### Written exercise
Starting at the line that contains "Followers (730, 528)" and ending with the last line of the entries, both included, copy out the lines again with their requests, shifting every coordinate in the answers by adding 80 to each number. Leave the pictures out.

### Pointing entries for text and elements
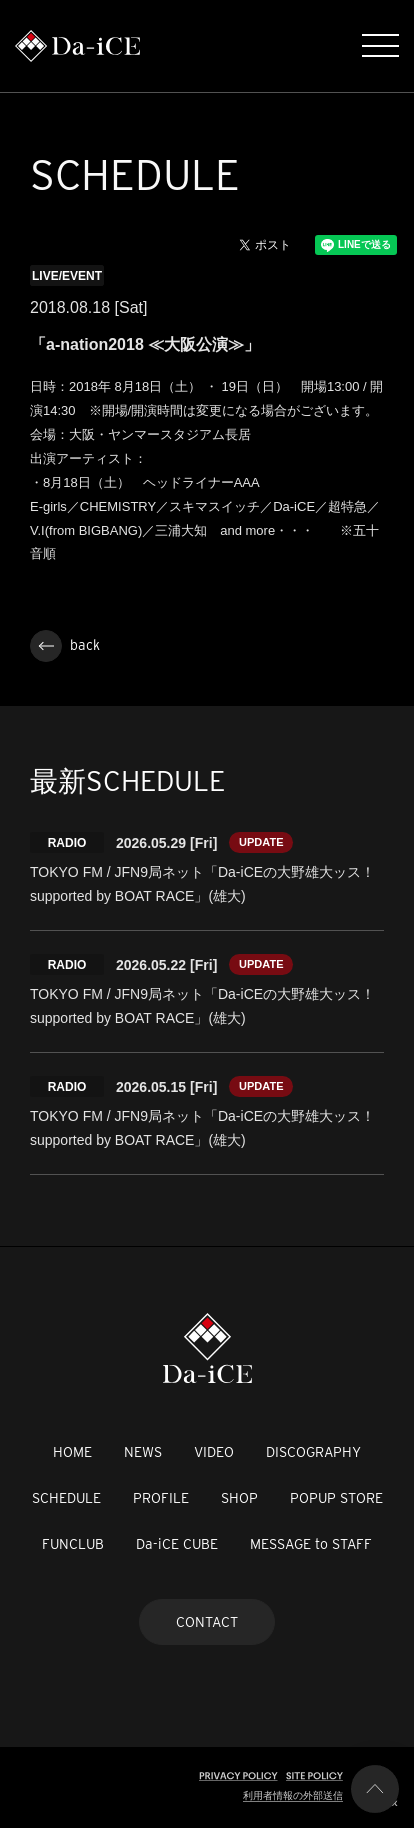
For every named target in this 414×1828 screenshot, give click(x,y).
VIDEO (214, 1452)
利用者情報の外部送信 (293, 1795)
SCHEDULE (66, 1498)
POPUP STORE (336, 1498)
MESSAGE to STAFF (311, 1544)
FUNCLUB (73, 1544)
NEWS (143, 1452)
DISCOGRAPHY (313, 1452)
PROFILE (161, 1498)
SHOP (239, 1498)
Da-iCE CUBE (177, 1544)
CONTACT (207, 1622)
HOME (72, 1452)
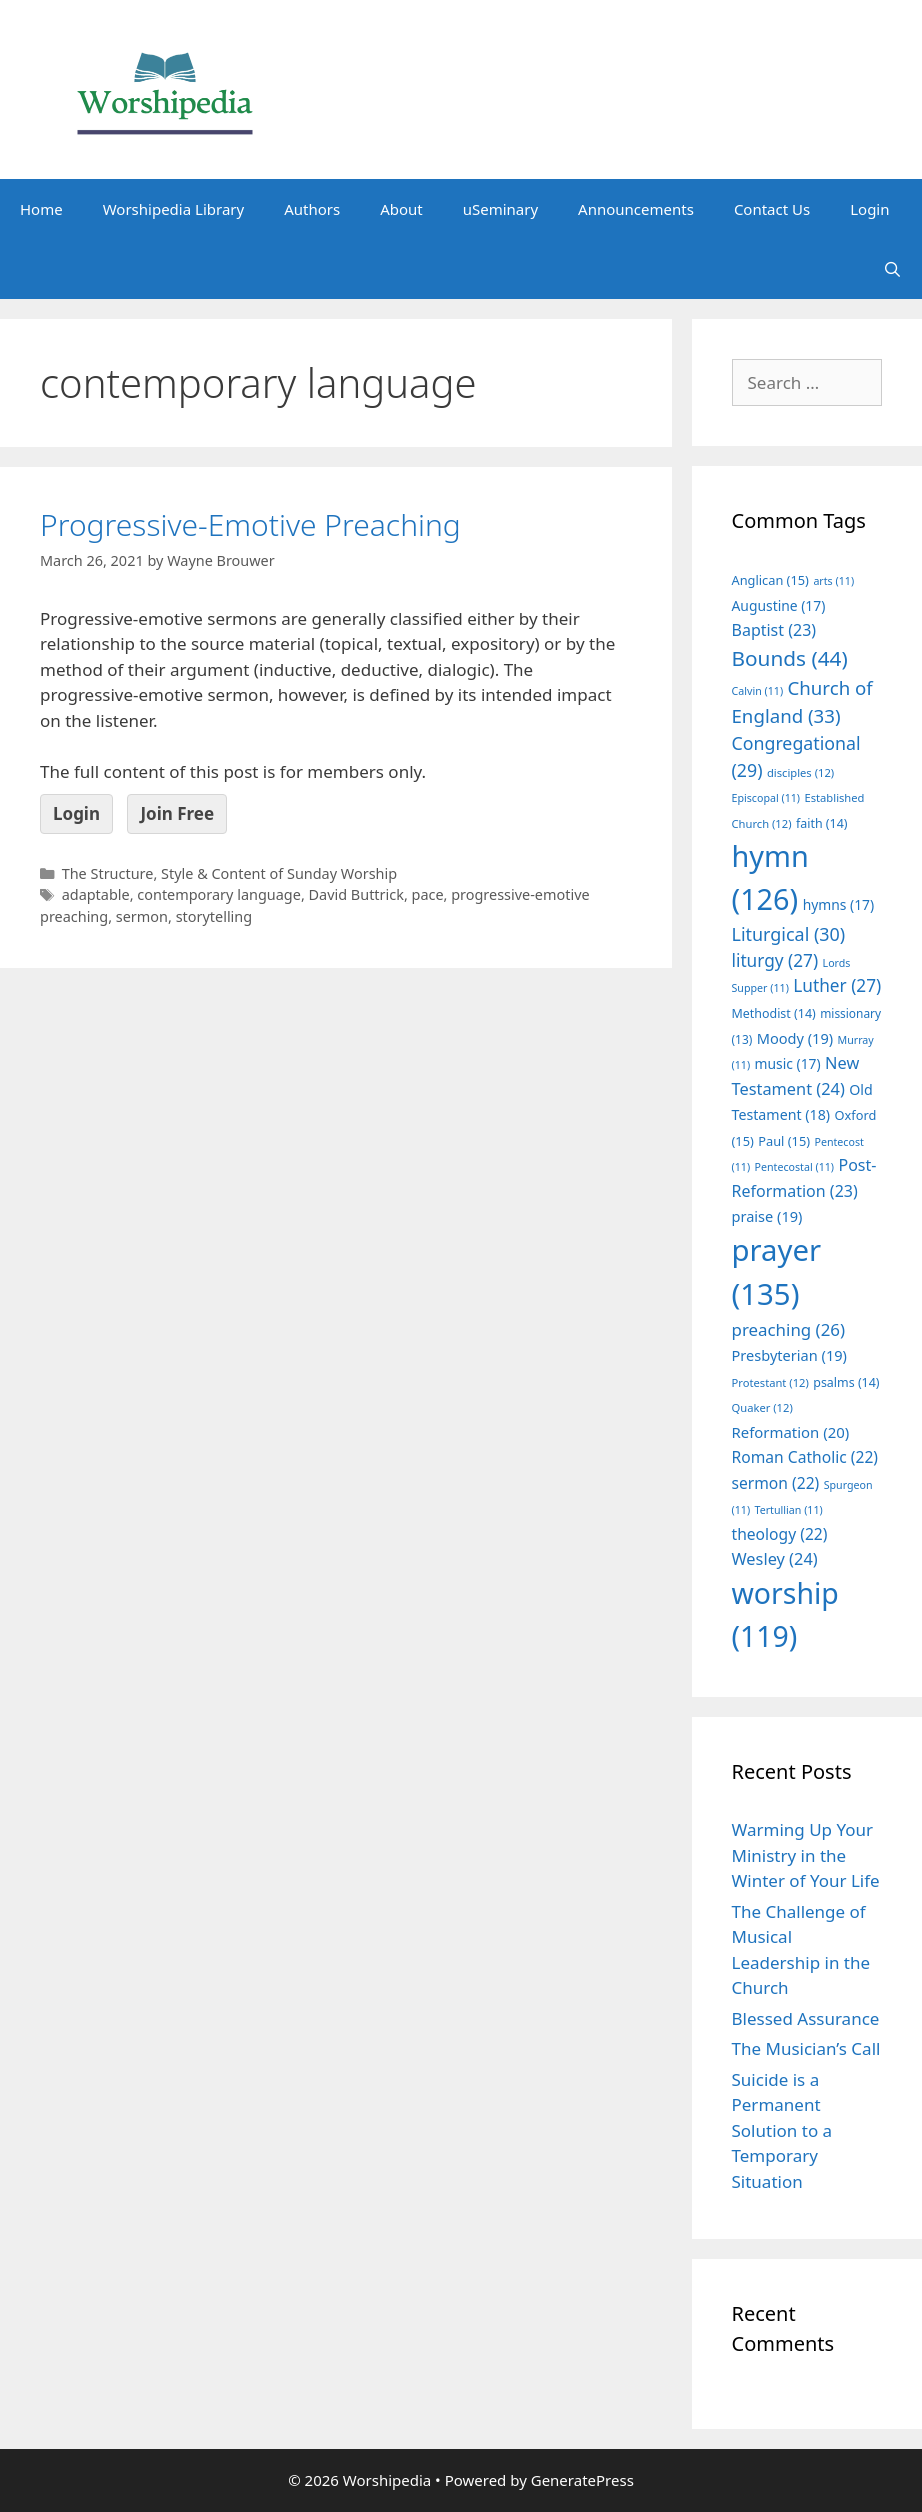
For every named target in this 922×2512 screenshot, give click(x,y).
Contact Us (772, 209)
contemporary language (219, 894)
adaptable (96, 894)
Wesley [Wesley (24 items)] (775, 1559)
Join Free (177, 813)
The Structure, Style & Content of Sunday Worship (229, 873)
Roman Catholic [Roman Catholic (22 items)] (805, 1457)
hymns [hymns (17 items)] (839, 904)
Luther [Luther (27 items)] (837, 985)
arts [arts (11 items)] (833, 581)
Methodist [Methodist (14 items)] (774, 1013)
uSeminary (500, 209)
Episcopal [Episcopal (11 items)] (766, 798)
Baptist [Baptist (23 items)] (774, 630)
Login (869, 209)
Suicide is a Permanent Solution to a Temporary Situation (782, 2130)
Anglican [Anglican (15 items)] (770, 580)
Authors (312, 209)
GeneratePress (582, 2480)
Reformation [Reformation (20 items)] (791, 1432)
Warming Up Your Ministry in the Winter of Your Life (806, 1855)
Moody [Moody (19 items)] (795, 1038)
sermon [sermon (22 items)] (776, 1483)
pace (428, 894)
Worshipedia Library (173, 209)
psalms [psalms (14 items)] (846, 1382)
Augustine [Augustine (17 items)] (779, 605)
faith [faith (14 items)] (822, 823)
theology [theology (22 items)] (780, 1534)
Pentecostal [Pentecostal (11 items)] (795, 1167)
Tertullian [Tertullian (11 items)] (789, 1510)
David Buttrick (356, 894)
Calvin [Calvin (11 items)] (758, 691)
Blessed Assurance (806, 2018)
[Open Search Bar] (892, 269)
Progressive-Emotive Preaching (250, 524)
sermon (142, 916)
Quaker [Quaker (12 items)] (762, 1407)
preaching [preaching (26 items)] (789, 1329)
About (401, 209)
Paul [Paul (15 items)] (784, 1141)
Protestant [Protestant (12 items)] (770, 1382)
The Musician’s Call (806, 2048)
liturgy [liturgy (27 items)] (775, 960)
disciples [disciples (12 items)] (800, 772)
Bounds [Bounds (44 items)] (790, 658)
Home (41, 209)
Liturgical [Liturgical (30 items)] (789, 934)
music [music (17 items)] (788, 1063)
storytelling (214, 916)
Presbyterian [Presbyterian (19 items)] (789, 1355)
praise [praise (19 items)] (767, 1216)
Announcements (636, 209)
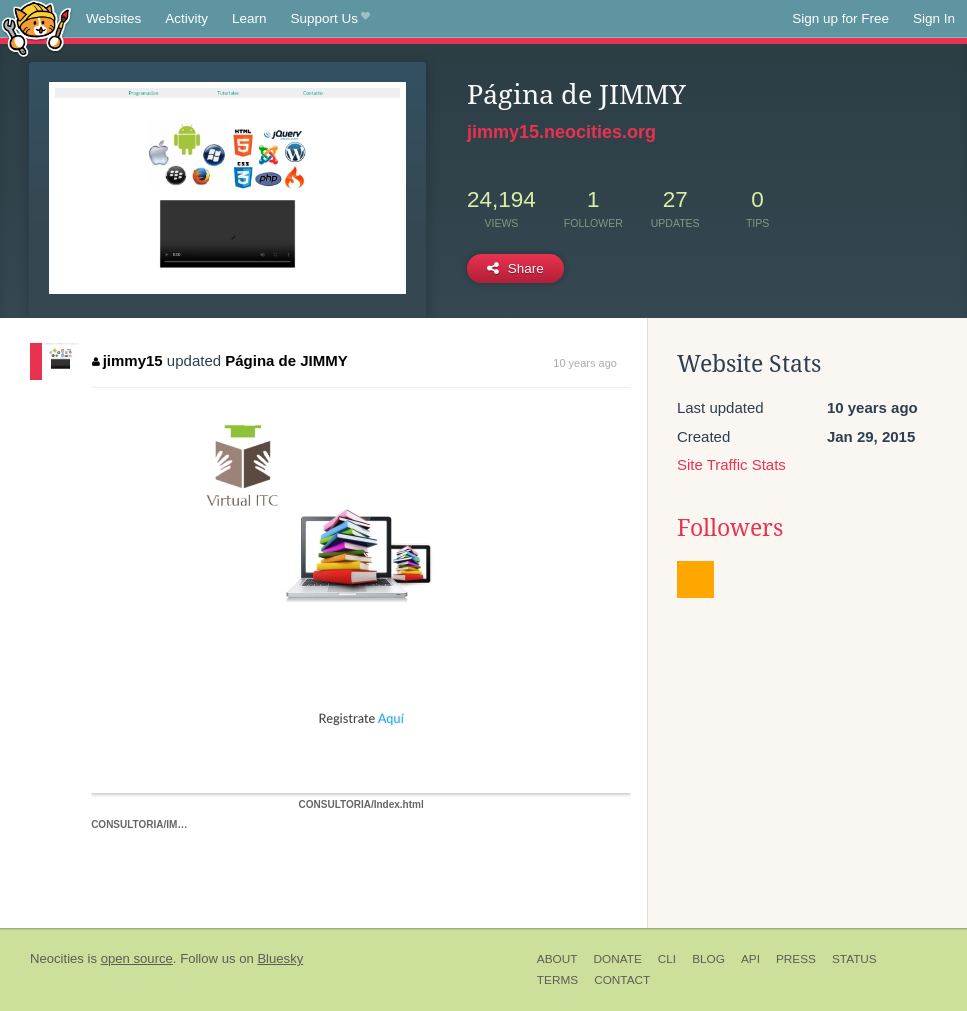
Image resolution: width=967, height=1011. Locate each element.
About (557, 959)
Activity (186, 18)
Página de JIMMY (286, 360)
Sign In (934, 18)
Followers (730, 528)
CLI (667, 959)
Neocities (57, 958)
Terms (557, 980)
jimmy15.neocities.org (561, 132)
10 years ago (585, 363)
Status (854, 959)
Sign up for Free (840, 18)
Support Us (330, 19)
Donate (617, 959)
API (750, 959)
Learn (249, 18)
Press (796, 959)
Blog (708, 959)
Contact (622, 980)
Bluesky (280, 958)
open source (137, 958)
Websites (113, 18)
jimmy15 (127, 360)
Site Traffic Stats (731, 464)
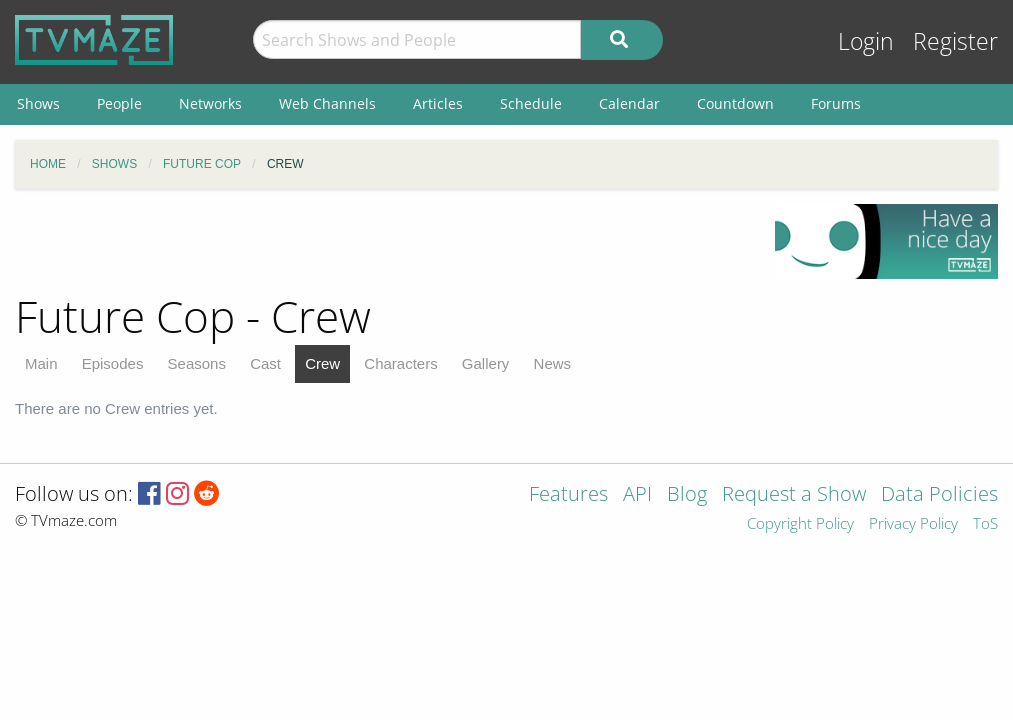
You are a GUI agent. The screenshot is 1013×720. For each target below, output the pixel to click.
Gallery (486, 363)
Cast (265, 363)
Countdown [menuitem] (735, 103)
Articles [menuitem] (438, 103)
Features (568, 495)
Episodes (113, 363)
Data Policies (939, 495)
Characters (400, 363)
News (553, 363)
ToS (985, 524)
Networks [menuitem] (210, 103)
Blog (687, 495)
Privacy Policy (913, 524)
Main (41, 363)
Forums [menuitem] (836, 103)
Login (866, 41)
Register (955, 41)
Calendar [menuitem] (629, 103)
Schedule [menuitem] (531, 103)
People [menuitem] (119, 103)
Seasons (197, 363)
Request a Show (794, 495)
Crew (322, 363)
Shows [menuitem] (38, 103)
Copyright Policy (800, 524)
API (637, 495)
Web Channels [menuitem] (327, 103)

### Solution for this task
Followers (810, 608)
CLI (747, 1039)
Neocities (137, 1038)
Terms (637, 1060)
jimmy15.neocities.org (641, 212)
10 years ago (665, 443)
Status (934, 1039)
Sign up for Free (920, 98)
Support Us (410, 99)
Donate (697, 1039)
API (830, 1039)
Learn (329, 98)
Press (876, 1039)
Blog (788, 1039)
Contact (702, 1060)
Bluesky (360, 1038)
open source (217, 1038)
Websites (193, 98)
jimmy15 (207, 440)
Site Traffic Stats (811, 544)
You are a GUI agent. The screenshot is 1013×720. For each target below, output the pixel to click.
Gallery (566, 443)
Cast (345, 443)
Countdown [menuitem] (815, 183)
Articles [menuitem] (518, 183)
Features (648, 575)
Episodes (193, 443)
Data Policies (1019, 575)
Characters (480, 443)
News (633, 443)
ToS (1065, 604)
Networks [menuitem] (290, 183)
Blog (767, 575)
Privacy Policy (993, 604)
Main (121, 443)
Forums [menuitem] (916, 183)
Login (946, 121)
Register (1035, 121)
Calendar [menuitem] (709, 183)
Schedule [menuitem] (611, 183)
People [menuitem] (199, 183)
Seasons (277, 443)
Request a Show (874, 575)
Crew (402, 443)
Shows [menuitem] (118, 183)
Copyright Policy (880, 604)
API (717, 575)
Web Channels [menuitem] (407, 183)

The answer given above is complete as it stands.